Despite a not unexpected reduction in coverage - together with some pretty depressingly miserable foggy and often drizzly conditions - there was a surprising amount to report today: 8 Red-throated Divers and 2 Velvet Scoters passed through off the Bill, 2 wintering Chiffchaffs were still at Southwell and another 2 Chiffchaffs and a Firecrest were still about at Pennsylvania Castle, the garden pond frequenting Little Egret was a surprise visitor to rooftops at the Grove, 4 Goosanders and a Great Northern Diver were at Ferrybridge and several Great Northern Divers and Black-necked Grebes were in Portland Harbour.

Although they hadn't shown up for more than a fortnight it seems like the Goosanders have never been too far away as they made a fleeting fly-by visit Ferrybridge this morning © Pete Saunders: 



A Christmas afternoon boat trip around Portland Harbour was enlivened by having the long-staying Bottle-nosed Dolphin in almost constant attendance© Martin Adlam Port and Wey Blog

24th December

The return of an easterly breeze saw the temperature take a bit of a dip but did nothing to clear the unrelentingly gloomy skies of recent days. A flurry of Red-throated Divers offshore - 17 passed the Bill through the morning - most likely involved birds relocating to the more sheltered waters of Lyme Bay; 4 Common Scoter also passed by there. The only other reports from a day of minimal coverage were of the Grey Heron and a Short-eared Owl still at the Bill and the Black Redstart still at Church Ope Cove.

23rd December

A few passing Redwings audible overnight at the Obs - 34 calls were logged in the hour between midnight and 1am before the onset of rain curtailed the movement - were the precursors to a small arrival around the island during the hours of daylight that included 9 at Southwell, 5 at Reap Lane and 11 at Blacknor. The first skua of the month - a single Great Skua through off the Bill - was a welcome sight on the sea, with 6 Common Scoter, 4 Red-throated Divers and a Black-throated Diver also through off there and 5 Great Northern Divers, 4 Black-necked Grebes, 2 Slavonian Grebes and a Black-throated Diver in Portland Harbour. On the land single Black Redstarts were at Church Ope Cove and Blacknor and 2 Goldcrests and a Chiffchaff were at the Grove.

22nd December

There were a couple of minor surprises at the Bill in the form of an unseasonable Woodlark overhead and another flock of 35 tardy Goldfinches leaving to the south, whilst more routine fare there included 7 Red-throated Divers and 2 Brent Geese through on the sea and 2 Short-eared Owls knocking about on the land. The only other report was of one of the wintering Black Redstarts on show at Church Ope Cove.

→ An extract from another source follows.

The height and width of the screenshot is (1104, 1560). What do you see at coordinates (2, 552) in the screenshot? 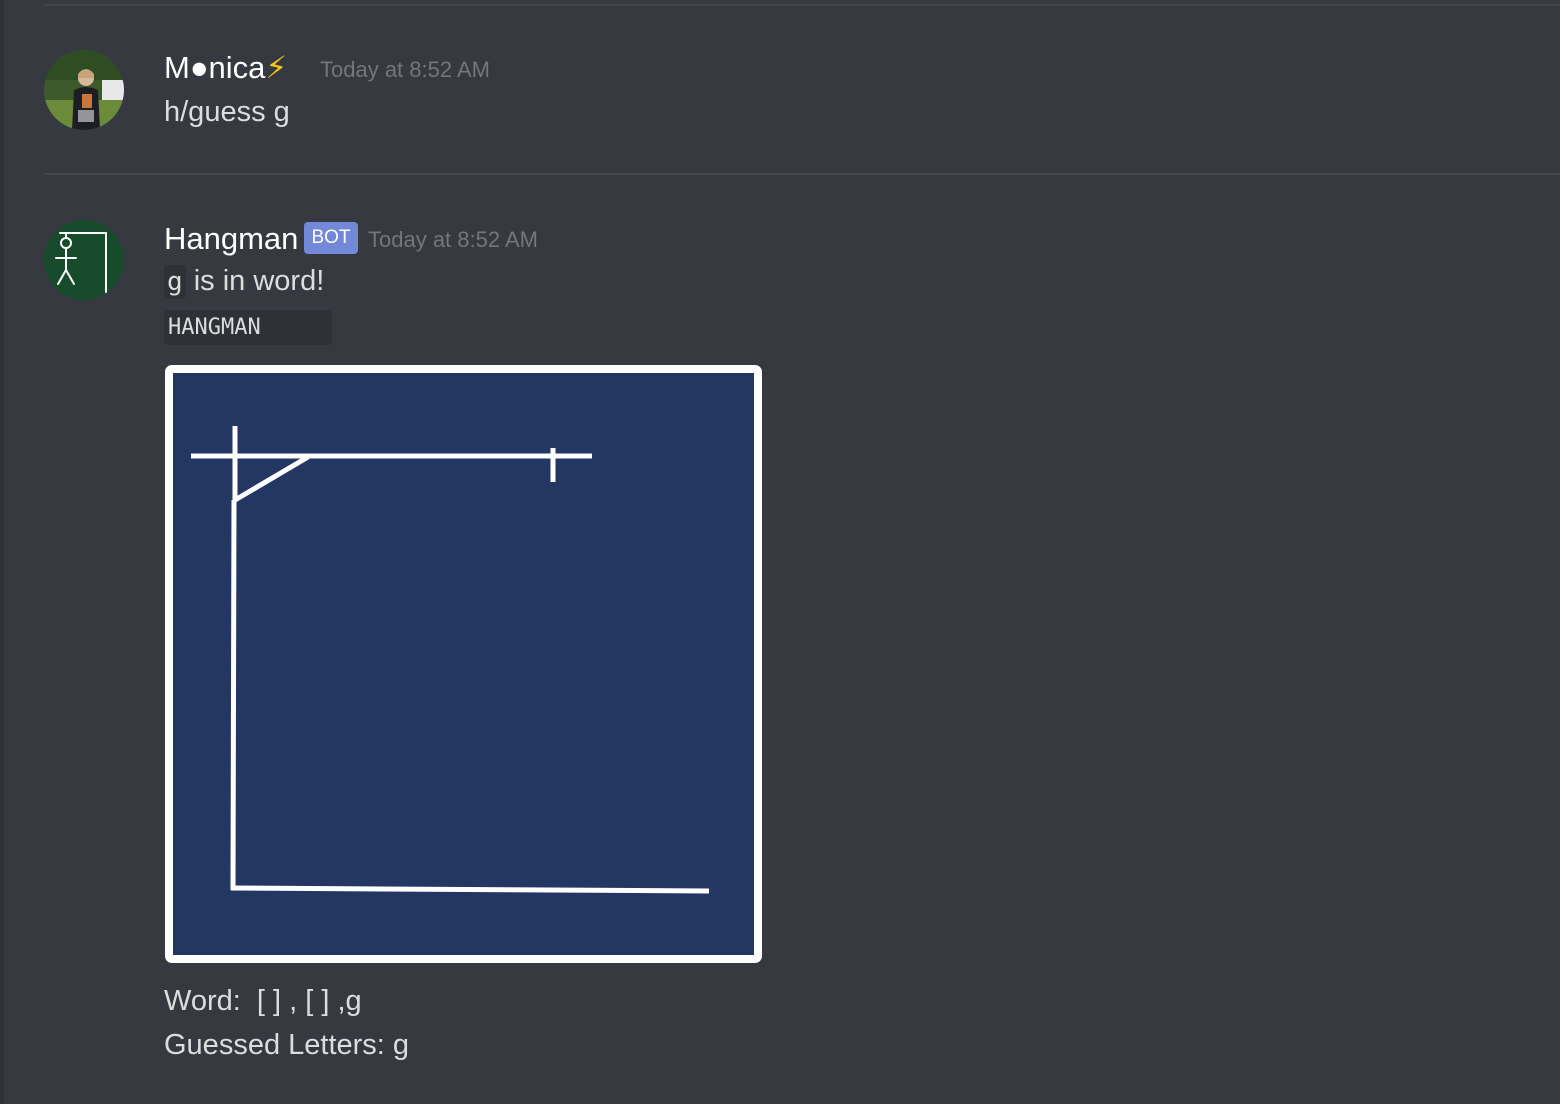
I see `channel-edge` at bounding box center [2, 552].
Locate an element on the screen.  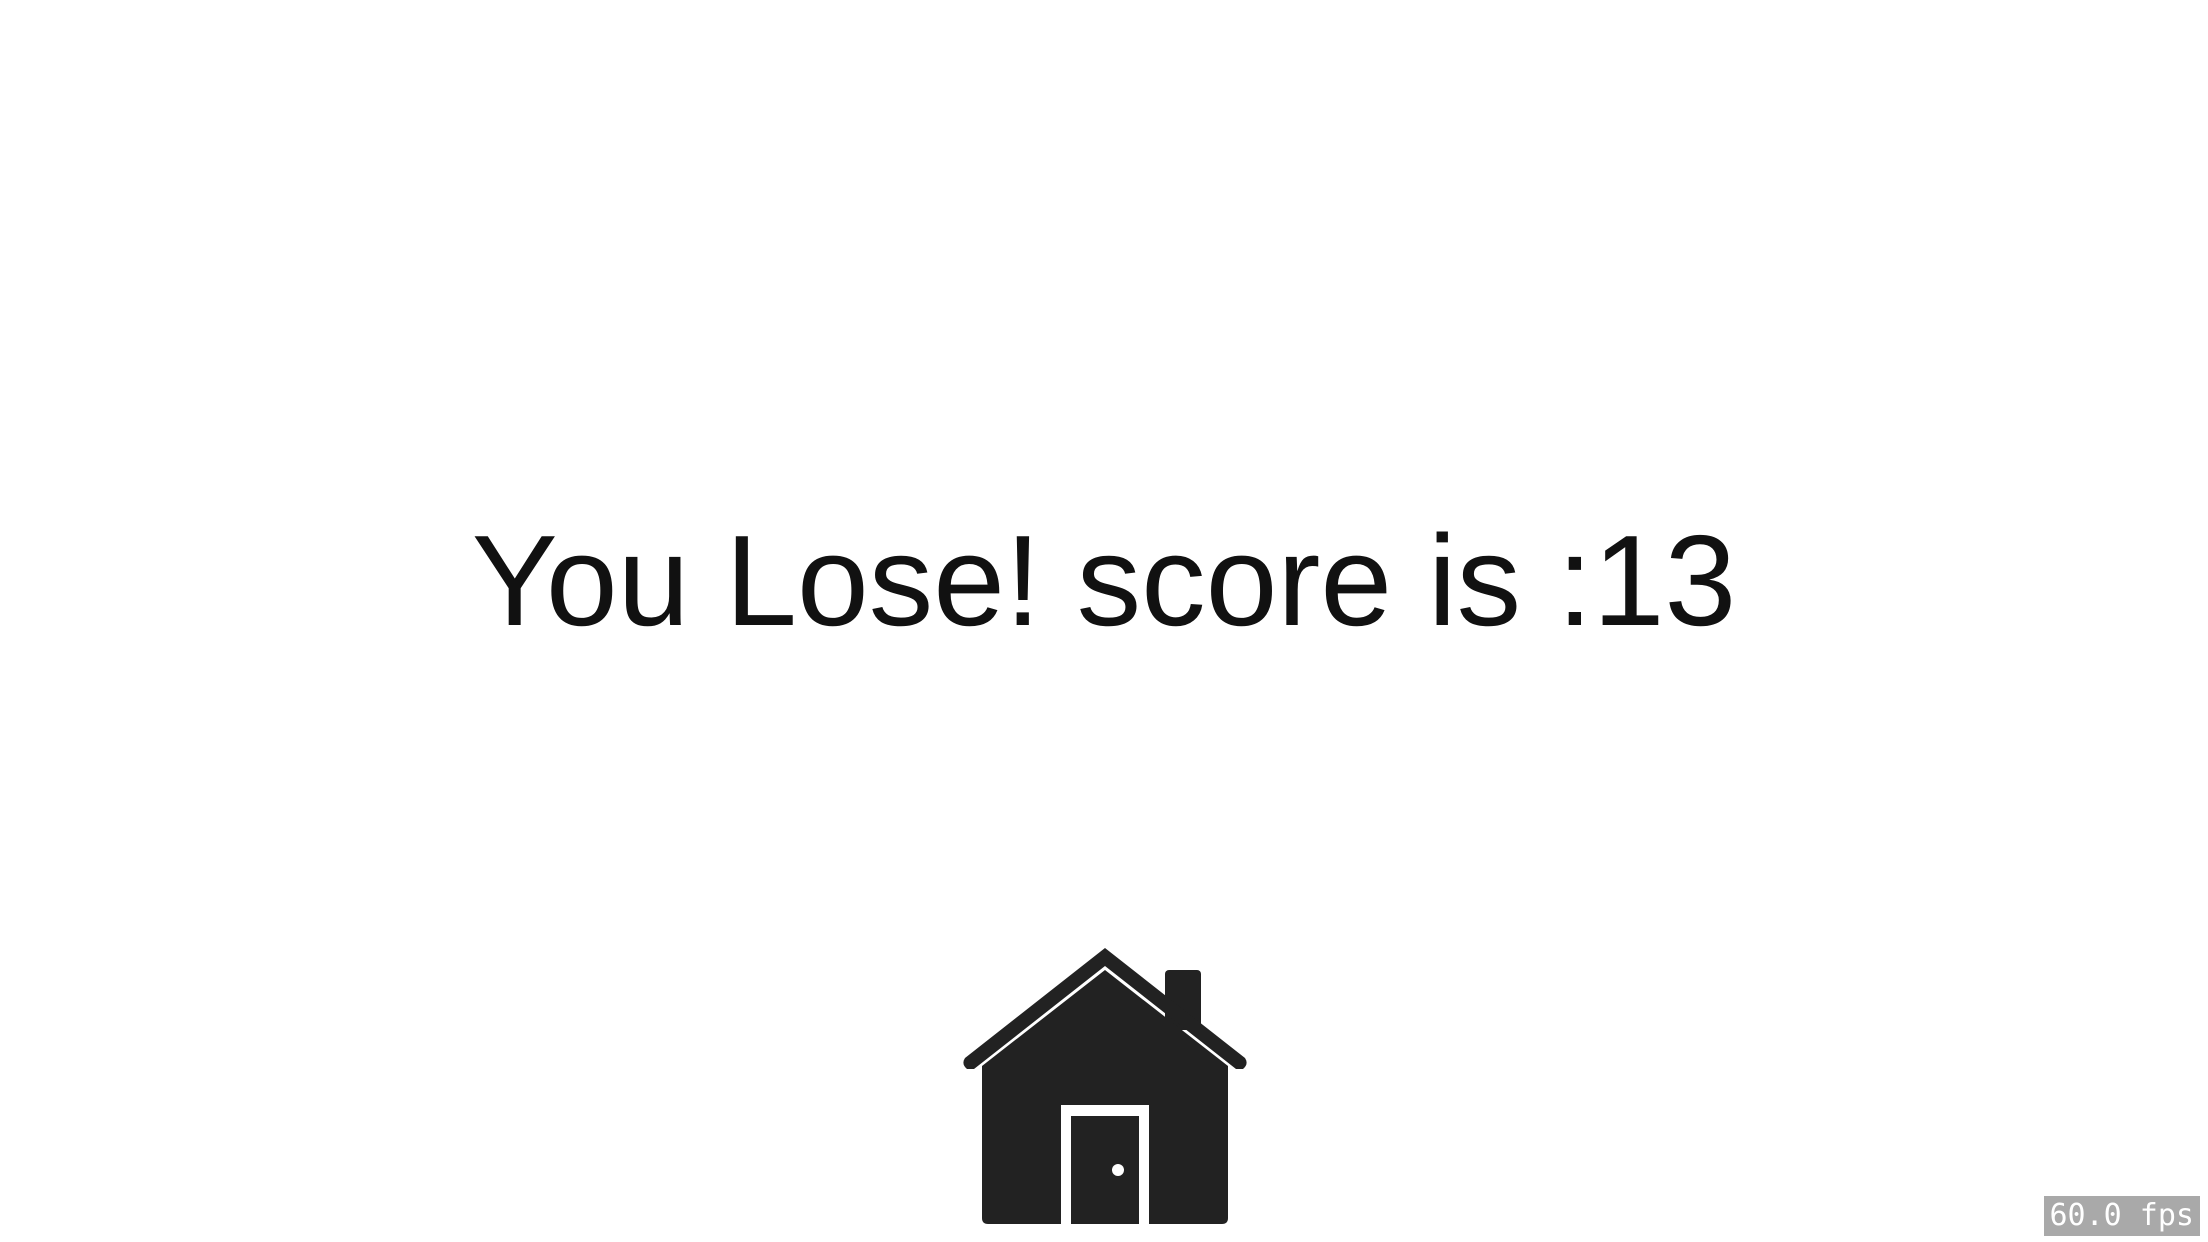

A lone Rusty-dot Pearl provided a hint of immigrant interest in the Obs moth-traps.

21st December

It might have been the shortest day of the year but there were more than enough hours of daylight to ascertain that nothing much had changed on the bird front, with the only worthwhile reports of 2 Chiffchaffs and a Firecrest at Pennsylvania Castle, a Black Redstart at Church Ope Cove and at least one of the Short-eared Owls still at the Bill.